Linearity: Structure It Like a Story
Linearity is best thought about during your model design process. It’s about planning with a logical flow of data in mind. It helps us avoid confusing logic, and what I call spaghetti references, where cell references are all over the place. It also helps us work around circular references, where cells indirectly or directly, refer back to themselves. Excel doesn’t cope very well with this.
Linearity should guide your model’s design from the start. A model should read top to bottom, left to right – like a book. We want to avoid cells referencing to ranges both above and below them, because it leads to jumping around when tracing logic. The more jumping around, the less clear the model becomes.
Integrity: Build In Trust and Checks
Integrity is all about making sure that your numbers stand up. We want to avoid ‘fudges’, and make sure that the numbers balance by themselves. We don’t want to miss any data, nor have inputs that invalidate our model.
We want to include robust error checks, but also to build them into a network that gives us full visibility of the model’s errors at any point in time, without scrolling through the sheets.
We have two complimentary tools to manage errors in our models:
- Avoid them altogether through careful formula design. We need to think about each branch of our formula and foresee what could go wrong.
- Relates to how we capture anything that does slip through the net. Our checks can flag inappropriate inputs, incomplete data flowing through, invalid calculations and pretty much anything else you want them to, for example, checking compliance to any lender-imposed ratios.
The key to a structured network is to set out the three types of error checks we build into our models.
- We have the individual checks, which can be located in any row, checking for one or more specific error in a range.
- The sheet level summary check is a single check on a given sheet that summarises the values of all the individual checks on that sheet.
- The model level summary check is a single check on a summary sheet that gives us the total number of errors in a model.
From Spreadsheet to Strategic Tool
Why Best Practice Structure Makes Financial Models Strategic
A well-built model isn’t just technically accurate — it’s structurally sound, easy to navigate, and aligned with decision-making needs.

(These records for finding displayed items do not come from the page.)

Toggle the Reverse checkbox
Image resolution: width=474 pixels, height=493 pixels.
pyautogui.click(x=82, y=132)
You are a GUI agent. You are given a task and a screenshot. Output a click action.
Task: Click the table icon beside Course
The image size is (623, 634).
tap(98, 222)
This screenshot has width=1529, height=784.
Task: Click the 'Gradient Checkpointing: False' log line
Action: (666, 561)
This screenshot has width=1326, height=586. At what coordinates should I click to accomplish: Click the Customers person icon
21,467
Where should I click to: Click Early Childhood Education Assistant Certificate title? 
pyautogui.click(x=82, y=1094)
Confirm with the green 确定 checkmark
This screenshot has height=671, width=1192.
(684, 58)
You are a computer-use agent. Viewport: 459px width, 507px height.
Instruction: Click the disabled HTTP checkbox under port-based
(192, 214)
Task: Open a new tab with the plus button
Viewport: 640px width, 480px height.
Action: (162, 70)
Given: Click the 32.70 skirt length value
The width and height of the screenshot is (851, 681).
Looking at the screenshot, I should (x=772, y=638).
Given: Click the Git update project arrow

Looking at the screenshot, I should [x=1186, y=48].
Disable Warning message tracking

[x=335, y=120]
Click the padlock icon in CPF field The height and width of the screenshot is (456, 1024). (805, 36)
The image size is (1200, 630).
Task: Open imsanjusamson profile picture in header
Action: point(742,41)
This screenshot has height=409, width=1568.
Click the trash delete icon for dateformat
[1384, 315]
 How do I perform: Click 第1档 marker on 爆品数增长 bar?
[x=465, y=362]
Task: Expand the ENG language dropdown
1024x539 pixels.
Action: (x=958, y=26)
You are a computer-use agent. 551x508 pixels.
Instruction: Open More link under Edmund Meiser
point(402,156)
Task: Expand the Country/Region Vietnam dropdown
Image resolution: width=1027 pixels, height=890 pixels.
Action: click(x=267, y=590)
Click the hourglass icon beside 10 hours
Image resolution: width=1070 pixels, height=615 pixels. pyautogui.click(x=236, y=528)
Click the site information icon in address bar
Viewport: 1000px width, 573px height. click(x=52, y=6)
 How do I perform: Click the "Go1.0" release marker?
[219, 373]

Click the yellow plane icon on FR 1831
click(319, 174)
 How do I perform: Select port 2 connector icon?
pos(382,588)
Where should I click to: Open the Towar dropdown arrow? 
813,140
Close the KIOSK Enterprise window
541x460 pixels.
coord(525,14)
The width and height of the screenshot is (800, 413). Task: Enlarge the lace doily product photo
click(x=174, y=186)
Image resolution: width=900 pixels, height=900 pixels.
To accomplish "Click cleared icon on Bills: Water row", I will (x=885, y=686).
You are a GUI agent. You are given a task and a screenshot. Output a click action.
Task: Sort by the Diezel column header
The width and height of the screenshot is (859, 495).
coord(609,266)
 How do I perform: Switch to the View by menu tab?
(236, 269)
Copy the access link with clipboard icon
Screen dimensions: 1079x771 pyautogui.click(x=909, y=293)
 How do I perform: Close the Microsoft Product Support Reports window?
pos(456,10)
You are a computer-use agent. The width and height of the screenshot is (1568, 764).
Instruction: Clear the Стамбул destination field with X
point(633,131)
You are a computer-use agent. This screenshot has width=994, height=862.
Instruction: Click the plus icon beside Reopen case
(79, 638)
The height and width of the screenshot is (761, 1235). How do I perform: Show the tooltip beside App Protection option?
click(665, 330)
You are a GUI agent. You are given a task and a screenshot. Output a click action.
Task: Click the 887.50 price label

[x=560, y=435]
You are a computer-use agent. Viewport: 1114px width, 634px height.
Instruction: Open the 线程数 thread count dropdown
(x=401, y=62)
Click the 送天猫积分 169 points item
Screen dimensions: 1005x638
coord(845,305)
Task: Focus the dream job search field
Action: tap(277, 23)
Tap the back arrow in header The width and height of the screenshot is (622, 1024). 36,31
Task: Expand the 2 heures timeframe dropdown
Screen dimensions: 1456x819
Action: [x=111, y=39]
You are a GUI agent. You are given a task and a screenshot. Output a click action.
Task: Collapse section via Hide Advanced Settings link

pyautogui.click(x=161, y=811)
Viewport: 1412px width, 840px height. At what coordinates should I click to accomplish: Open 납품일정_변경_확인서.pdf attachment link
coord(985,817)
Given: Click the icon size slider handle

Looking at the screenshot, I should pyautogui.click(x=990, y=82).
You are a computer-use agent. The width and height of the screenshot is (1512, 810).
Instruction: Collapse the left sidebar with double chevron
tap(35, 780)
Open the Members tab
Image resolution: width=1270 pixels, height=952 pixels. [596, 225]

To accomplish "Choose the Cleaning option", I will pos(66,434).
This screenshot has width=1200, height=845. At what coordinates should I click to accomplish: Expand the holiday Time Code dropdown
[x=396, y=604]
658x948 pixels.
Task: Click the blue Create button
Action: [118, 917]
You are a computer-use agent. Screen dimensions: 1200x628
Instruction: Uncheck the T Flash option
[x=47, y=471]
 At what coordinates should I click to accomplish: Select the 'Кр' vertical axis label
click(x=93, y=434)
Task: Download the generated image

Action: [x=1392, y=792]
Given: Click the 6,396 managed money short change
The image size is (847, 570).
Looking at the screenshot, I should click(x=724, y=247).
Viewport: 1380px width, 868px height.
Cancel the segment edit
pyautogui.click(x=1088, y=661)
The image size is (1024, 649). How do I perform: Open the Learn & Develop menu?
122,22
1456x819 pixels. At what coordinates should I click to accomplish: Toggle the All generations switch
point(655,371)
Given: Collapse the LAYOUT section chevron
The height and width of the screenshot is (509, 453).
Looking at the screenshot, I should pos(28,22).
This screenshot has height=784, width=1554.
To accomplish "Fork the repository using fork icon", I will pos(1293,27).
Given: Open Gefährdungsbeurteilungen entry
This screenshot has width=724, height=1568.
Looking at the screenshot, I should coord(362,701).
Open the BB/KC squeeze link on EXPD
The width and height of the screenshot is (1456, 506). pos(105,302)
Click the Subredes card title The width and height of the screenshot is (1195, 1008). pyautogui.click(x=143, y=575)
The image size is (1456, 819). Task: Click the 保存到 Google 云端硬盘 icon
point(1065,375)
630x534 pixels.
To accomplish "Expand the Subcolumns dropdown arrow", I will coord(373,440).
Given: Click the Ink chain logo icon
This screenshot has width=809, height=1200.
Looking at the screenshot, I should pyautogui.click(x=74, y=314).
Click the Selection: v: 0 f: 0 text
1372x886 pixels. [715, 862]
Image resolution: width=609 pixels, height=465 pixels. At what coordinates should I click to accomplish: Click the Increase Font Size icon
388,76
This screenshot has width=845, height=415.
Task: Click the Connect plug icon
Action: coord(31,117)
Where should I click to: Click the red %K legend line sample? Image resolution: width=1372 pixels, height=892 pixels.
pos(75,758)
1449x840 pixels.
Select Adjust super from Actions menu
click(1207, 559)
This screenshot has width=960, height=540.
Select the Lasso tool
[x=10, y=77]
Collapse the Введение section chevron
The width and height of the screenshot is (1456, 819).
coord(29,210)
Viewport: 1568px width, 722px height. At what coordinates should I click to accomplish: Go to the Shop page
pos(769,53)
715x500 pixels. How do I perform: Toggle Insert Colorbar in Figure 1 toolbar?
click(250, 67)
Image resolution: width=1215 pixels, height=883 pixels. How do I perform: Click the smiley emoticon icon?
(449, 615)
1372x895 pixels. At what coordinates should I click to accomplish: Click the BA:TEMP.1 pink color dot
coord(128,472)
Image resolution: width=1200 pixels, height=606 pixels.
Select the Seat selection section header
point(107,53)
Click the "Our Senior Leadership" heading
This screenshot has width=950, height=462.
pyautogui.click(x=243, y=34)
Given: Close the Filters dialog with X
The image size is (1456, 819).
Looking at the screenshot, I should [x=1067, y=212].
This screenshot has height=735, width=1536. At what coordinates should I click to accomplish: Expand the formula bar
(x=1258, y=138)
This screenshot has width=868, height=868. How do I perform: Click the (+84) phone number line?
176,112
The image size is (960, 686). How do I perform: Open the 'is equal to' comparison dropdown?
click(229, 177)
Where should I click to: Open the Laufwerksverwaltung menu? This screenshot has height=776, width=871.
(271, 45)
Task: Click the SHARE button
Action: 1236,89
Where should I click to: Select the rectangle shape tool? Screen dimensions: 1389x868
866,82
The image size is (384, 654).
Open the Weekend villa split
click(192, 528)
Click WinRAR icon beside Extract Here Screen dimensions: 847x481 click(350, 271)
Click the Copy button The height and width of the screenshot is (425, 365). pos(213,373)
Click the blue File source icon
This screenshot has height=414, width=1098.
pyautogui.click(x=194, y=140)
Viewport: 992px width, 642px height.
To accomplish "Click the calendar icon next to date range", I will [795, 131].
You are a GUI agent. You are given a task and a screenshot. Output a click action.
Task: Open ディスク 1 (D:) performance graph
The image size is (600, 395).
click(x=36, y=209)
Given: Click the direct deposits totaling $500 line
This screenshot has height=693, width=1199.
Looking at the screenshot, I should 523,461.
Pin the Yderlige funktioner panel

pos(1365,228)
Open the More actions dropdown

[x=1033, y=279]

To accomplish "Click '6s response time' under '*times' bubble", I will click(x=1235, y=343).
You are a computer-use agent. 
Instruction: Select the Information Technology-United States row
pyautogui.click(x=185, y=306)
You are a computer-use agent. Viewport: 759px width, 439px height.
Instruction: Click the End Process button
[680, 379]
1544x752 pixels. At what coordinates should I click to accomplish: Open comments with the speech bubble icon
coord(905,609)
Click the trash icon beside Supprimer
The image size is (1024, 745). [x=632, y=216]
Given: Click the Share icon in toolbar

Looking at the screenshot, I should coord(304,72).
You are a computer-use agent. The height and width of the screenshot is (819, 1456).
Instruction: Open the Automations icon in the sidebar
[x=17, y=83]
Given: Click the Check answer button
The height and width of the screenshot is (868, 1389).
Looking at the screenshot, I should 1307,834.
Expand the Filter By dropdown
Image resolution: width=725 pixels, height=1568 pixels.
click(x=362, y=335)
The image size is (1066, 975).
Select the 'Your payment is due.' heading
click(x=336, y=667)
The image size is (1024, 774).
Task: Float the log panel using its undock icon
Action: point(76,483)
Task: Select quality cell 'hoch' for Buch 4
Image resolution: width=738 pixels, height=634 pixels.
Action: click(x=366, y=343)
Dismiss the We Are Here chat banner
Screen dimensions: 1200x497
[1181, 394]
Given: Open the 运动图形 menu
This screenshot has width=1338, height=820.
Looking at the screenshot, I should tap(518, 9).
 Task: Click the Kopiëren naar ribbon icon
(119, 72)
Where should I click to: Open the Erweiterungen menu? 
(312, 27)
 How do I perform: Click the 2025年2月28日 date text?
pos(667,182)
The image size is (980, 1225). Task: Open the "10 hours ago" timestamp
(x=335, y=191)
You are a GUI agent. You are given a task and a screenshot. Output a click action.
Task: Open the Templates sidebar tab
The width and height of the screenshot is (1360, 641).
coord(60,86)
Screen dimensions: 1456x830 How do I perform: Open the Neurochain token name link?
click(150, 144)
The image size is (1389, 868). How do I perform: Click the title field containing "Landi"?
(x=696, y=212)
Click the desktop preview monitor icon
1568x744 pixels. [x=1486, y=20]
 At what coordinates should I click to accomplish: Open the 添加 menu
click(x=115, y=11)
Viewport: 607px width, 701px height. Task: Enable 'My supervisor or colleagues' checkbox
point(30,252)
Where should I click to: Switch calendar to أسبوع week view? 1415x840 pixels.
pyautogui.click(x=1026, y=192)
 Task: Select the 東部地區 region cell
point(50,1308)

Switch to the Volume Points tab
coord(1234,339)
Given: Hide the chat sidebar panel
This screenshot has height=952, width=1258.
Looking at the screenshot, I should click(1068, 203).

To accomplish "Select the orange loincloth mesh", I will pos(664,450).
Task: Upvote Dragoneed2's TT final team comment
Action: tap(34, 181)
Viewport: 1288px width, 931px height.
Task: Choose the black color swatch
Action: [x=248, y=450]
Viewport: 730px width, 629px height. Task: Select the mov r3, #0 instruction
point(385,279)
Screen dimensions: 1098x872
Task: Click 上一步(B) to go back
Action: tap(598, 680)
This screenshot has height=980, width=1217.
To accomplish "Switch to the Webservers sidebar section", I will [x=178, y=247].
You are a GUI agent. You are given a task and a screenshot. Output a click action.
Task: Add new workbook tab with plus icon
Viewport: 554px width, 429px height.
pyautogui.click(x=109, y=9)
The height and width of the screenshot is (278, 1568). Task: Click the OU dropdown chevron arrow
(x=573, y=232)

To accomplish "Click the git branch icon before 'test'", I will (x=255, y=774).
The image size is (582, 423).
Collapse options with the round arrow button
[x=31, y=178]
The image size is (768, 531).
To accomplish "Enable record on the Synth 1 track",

This is what transforms it from a spreadsheet into a strategic tool.
Why Structured Models Give You the Edge
- Raise capital faster: Investors need to grasp the business model quickly. A clean, logically structured model builds trust and credibility. It allows funders to explore sensitivities without confusion or risk of breaking the model.
- Streamline your exit: During due diligence, acquirers often inherit the model. A best-practice model accelerates the process by being transparent and easy to audit.
- Plan with confidence: When models are intuitive and adaptable, they support real-time decision-making. Scenario planning becomes faster, board packs more defensible, and leadership alignment easier.
The Bottom Line: Good Models Drive Great Decisions
Excel is a powerful tool, and the reason that it remains relevant in finance is its flexibility to model out complex and vastly varied problems. But its greatest strength can also be a weakness if it is not used properly. Unless we safeguard our models by applying best practices in their design and operation, our long-term plans will have weak foundations, and we will make decision based on incorrect information.